New inflation gauge likely keeps Fed on hold for now

Fresh inflation data released Wednesday is likely to keep the Federal Reserve on hold during its next policy meeting this month, although a new reading showed some signs of easing.

On a “core” basis, which strips out the more volatile costs of food and gas, the consumer price index for December rose 0.2% from the previous month, slowing from November’s 0.3% monthly gain.

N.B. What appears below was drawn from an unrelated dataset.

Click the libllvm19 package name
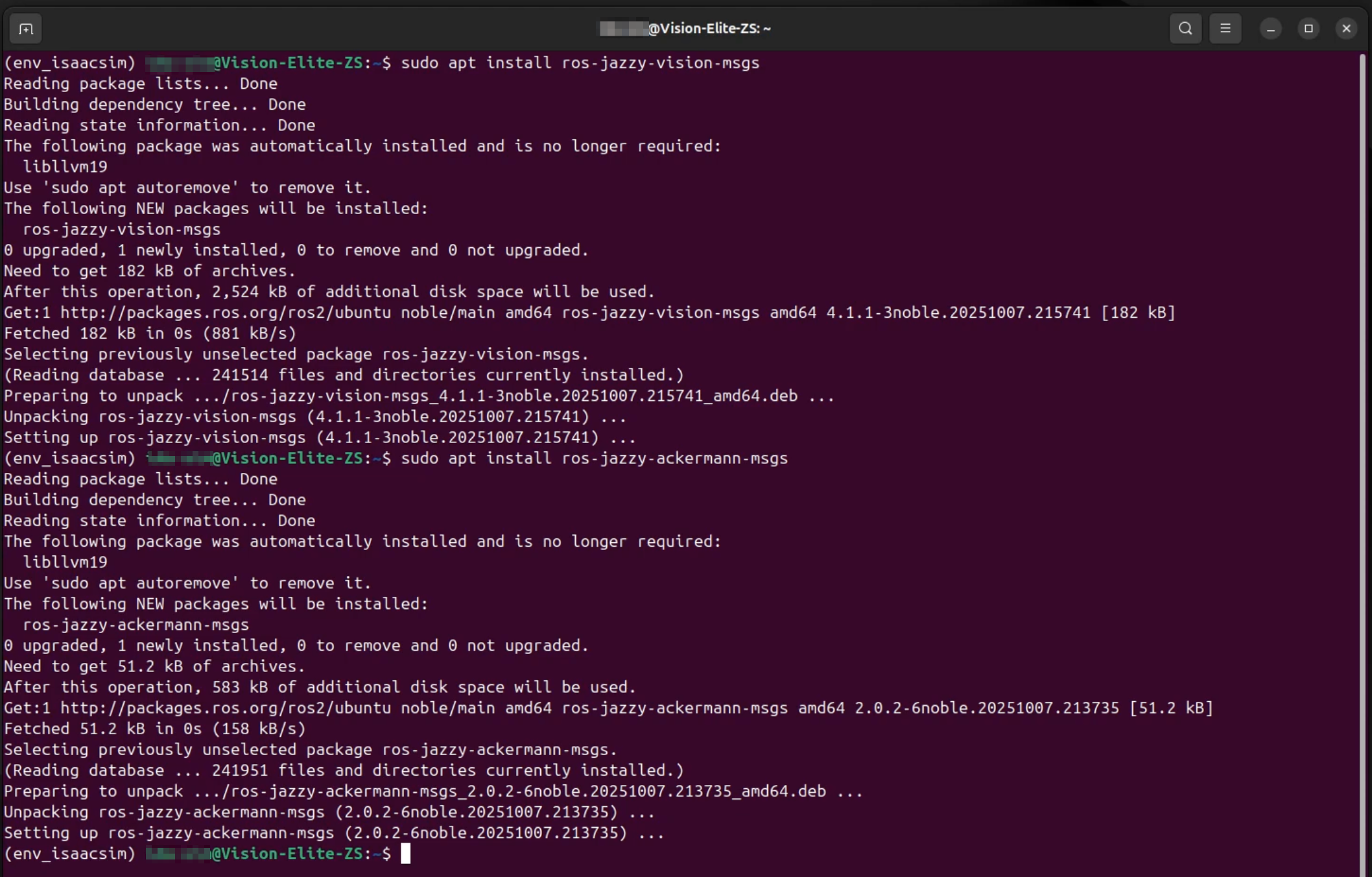The width and height of the screenshot is (1372, 877). [x=65, y=166]
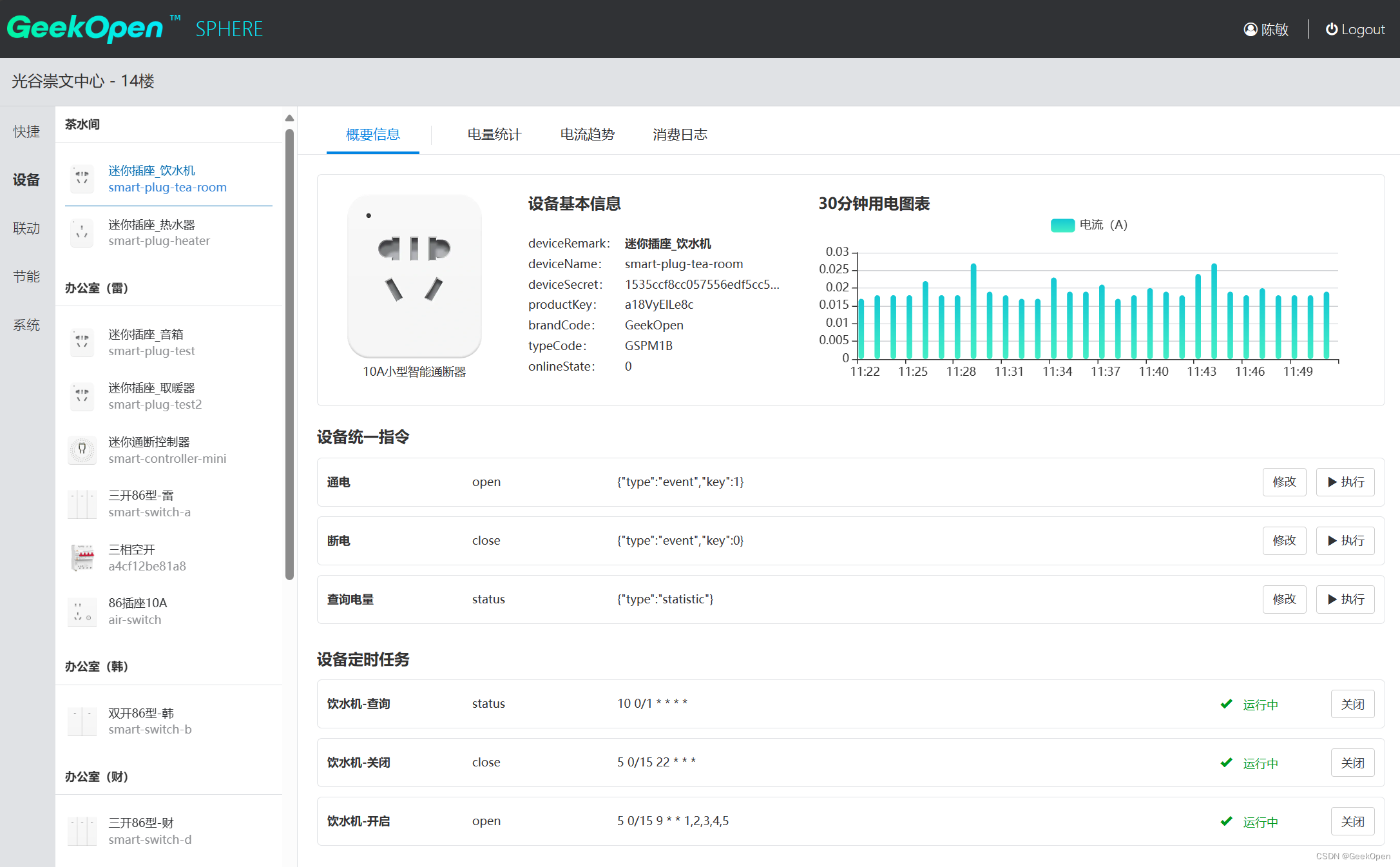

On an annual basis, prices rose 3.2 per cent.

It was the first decline on a core basis after three months of being stuck at 3.3%.

“This latest inflation reading confirms a jump in Fed rates at the January FOMC meeting,” said EY chief economist Gregory Daco.

The new pressure “won’t change expectations for a pause later this month, but it should dampen some of the talk about the Fed potentially raising interest rates,” said Ellen Zentner, chief economic strategist for Morgan Stanley Wealth Management.

Fed meets next on 28-29 January, and investors almost agree with their view The central bank will leave interest rates unchanged after cutting them by a full percentage point at the end of 2024.

“We’re making progress on inflation, it’s just very slow,” former Federal Reserve economist Claudia Sahm told Yahoo Finance on Wednesday. “Cuts won’t come later this month, but that doesn’t mean they won’t come later this year.”

Read more: How the Fed’s Interest Rate Decision Affects Your Bank Accounts, Loans, Credit Cards and Investments

New York Fed President John Williams said after the CPI release that “while I expect disinflation to progress, it will take time and the process may well be bumpy.”

The economic outlook, he added, “remains very uncertain, particularly around potential tax, trade, immigration and regulatory policies” — a reference to possible changes that could occur as part of the incoming Trump administration.

Plenty of Fed officials in recent weeks have urged caution on future rate cuts.

Indeed, the Fed’s December meeting minutes showed that officials believed inflation could take longer than expected to reach their 2% target, citing stickier-than-expected inflation data since last fall and the risks associated with new policies in Trump 2.0.

They noted that “the likelihood that elevated inflation could be more persistent had increased,” according to the minutes, although they still expected the Fed to bring inflation down to its 2% target “over the next few years.”

Several members of the Fed even said at that meeting that the disinflationary process may have stalled temporarily or noted the risk that it could.